I’ve seen the happen at two companies at which I’ve worked. At one, I was a full-time employee, and at the other, I was a contractor. In both cases, the message board instantly caught on, without explanation. One day it appears, and people instantly get it. In one case, it wasn’t a whiteboard. Nothing was provided for writing an answer. It was just a big thing on the wall with a permanent question (I don’t remember what exactly, but basically, “what are you up to?”). By day two, a clever individual had figured it out, and his or her answer materialized on a post-it. A conversation thread on the board became a cascading line of yellow squares. A couple weeks in, pictures of team members doing fun stuff were taped up there, and it was a great success.
Many business focus engagement so strongly on customers, that a little extra effort to engage employees can be surprising and exciting. A whiteboard or something else that asks a simple question brings a light-hearted atmosphere to the office and it may give you some information about what’s happening behind the scenes that was otherwise hidden. As someone who has experienced this addition to an office environment twice in my career, I highly recommend it for every business.
A little less serious, but I’ve had quite a bit of success with another couple approaches.
In line with your example, we had a white board where we made up fictitious drink names. Some of them weren’t work-appropriate, but who cares.
And another example that we did a couple times was draw a background like a stage or a road and had people draw stuff onto the board. The scenes got pretty funny/funky rather quickly.
And there was always the fun game where you draw something and then have people cross it off and draw something that “beats” that. It’s funny to see what gets associated. Bomb < Hippies < Soap < etc.
Again, not as serious as your example, but still great for team building.
Chris, I guess I did kind of focus on the serious aspects. However, the reason I posted this in the first place is because I enjoyed the fun aspects so much. I’m the guy who writes “weapons-grade plutonium” and “all we need is love”. Everybody contributing to drawings sounds like a lot of fun. Thanks for sharing!
No problem. This revived the idea for me, which I’ll try out at my current workplace. So thank you as well!
This is something I have never experienced; we use the white board only when we need to find a solution to a question or while doing a high-level design to a project.
Does the team get involved in this very-well? I feel like this will work for about a month or two? Once we were having a funny internal blog where all members were contributing to the stories/news; but lasted only for about a month.
Definitely I will be trying this, may be we can start with the funny way like drawings and move on to questions along the way.
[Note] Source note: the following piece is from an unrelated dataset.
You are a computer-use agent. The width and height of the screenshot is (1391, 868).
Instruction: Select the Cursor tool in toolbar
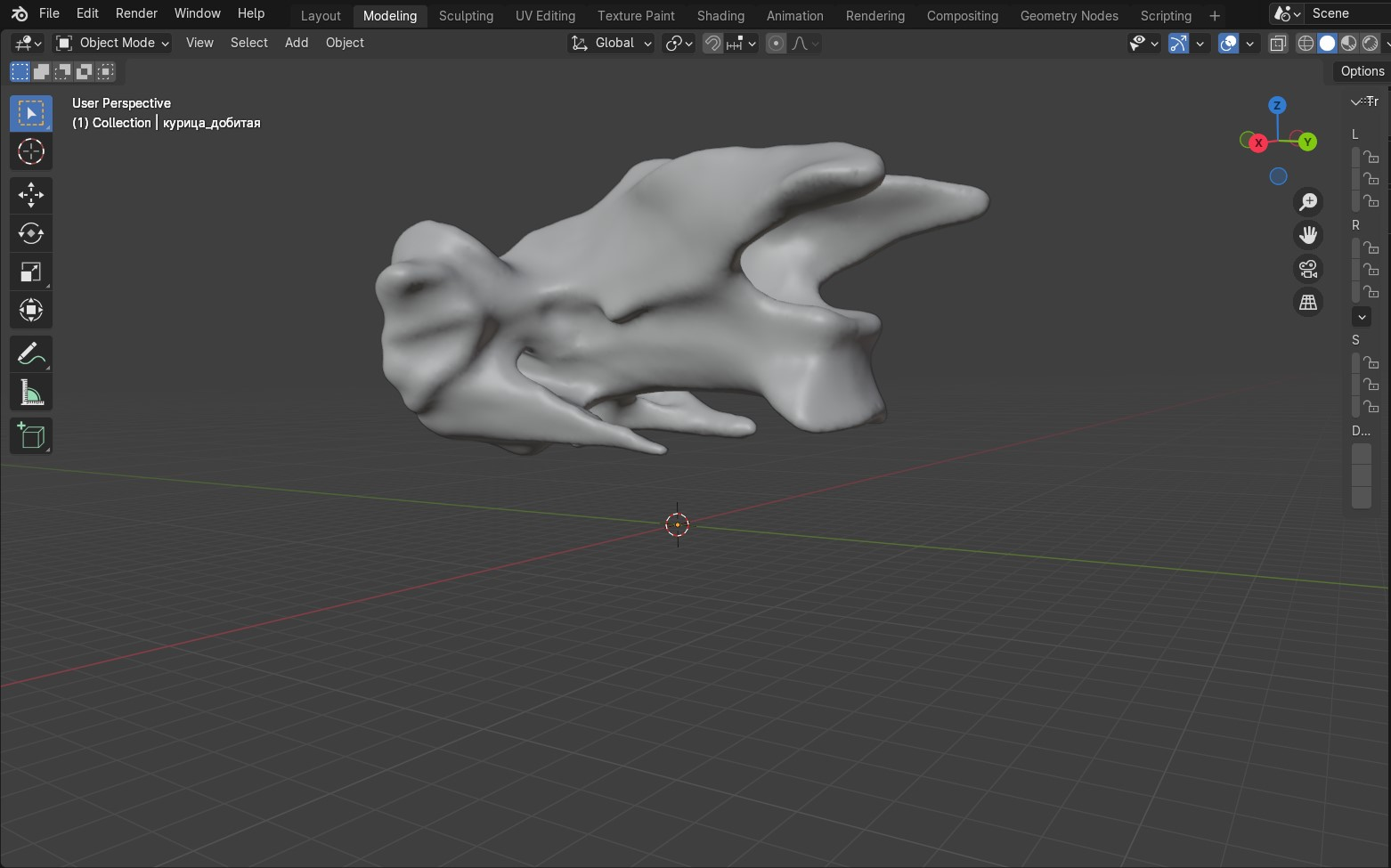[31, 152]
Kamal, I think a whiteboard could be more successful than an internal blog because everyone probably walks past a centrally-located whiteboard daily. With some new content from time to time, you’ll catch a person’s eye as they’re on their way from their desk to somewhere else in the office. With a blog, everyone has to remember to go out of their way to visit it (or set it as their homepage, but most people probably don’t want to do that), so it can be more easily forgotten.